The pieces are finally falling into place. Over the past two years since that acquisition, HP has been building up Autonomy’s portfolio and pushing it in a million different directions. Late last night the master plan became clear.
HP is pulling Vertica, HP Autonomy’s core IDOL business, and all of the HP Autonomy Information Management and governance businesses to form the Big Data business group.
It is also taking its Aurasma augmented reality software and tying it into HP Autonomy’s customer engagement solutions to form the Marketing Optimization business group.
Between the two groups, HP will be making a major play not just for the lucrative big data market, but also for a giant sized slice of the emerging Internet of Things (IoT) business.
HP’s Autonomy Business
While the announcement comes as a bit of a surprise, when you join the dots it all makes perfect sense. Since Meg Whitman took over at the helm of HP, she has insisted that the turnaround in the fortunes of HP would be predicated not just on building on the existing business units, but also on innovation within the company itself.
While there was considerable media coverage of the incomprehensible price paid for Autonomy and subsequent $6 billion write-down, less attention was paid to the technologies that came with Autonomy, especially its IDOL (Intelligent Data Operating Layer) server and the Aurasma augmented reality platform.
Over the past two years, HP Autonomy has been building around both these technologies, especially in the information management, governance space, as well as examining Aurasma for its possibilities across digital marketing and customer engagement.
However, if HP Autonomy was incredibly productive in the number of releases and upgrades that it announced during that period, it aslo corresponded with other developments across HP, particularly the acquisition of Vertica and its big data capabilities.
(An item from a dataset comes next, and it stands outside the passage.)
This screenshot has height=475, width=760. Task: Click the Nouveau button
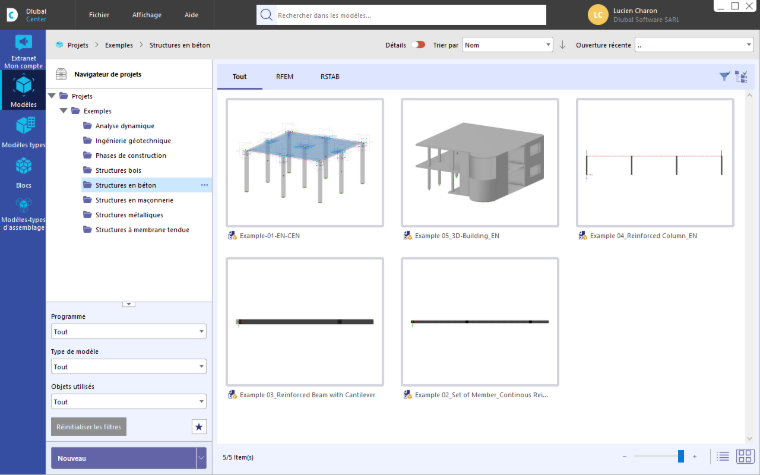point(123,458)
The potential of this became apparent at the beginning of this year when HP announced the release of a connector that tied Autonomy IDOL’s server and its unstructured data capabilities with Vertica and its massive structured data big data analytics. The result was an extremely powerful platform that could wrestle with any data management or analytics issues that even the biggest enterprises could throw at it.
A further development outside of HP was also going to put this into perspective. Over the past two years, the concept of the IoT has really taken shape and the possibilities that HP’s technologies offered in terms of pulling all the different data streams that are already beginning to emerge from connected home technologies, for example.
On top of this, HP has been developing technologies since the 1980s that are only starting to come into play now as the IoT emerges (we will be looking at this in more detail next week).
Streamlining the Business
The only thing that remained to be done to turn this into business opportunity was reorganize the different, disparate elements that HP was holding and streamline the business models, something that Robert Youngjohns, Autonomy general manager and HP executive vice president of software, had hinted at in an interview with CMSWire when this process began.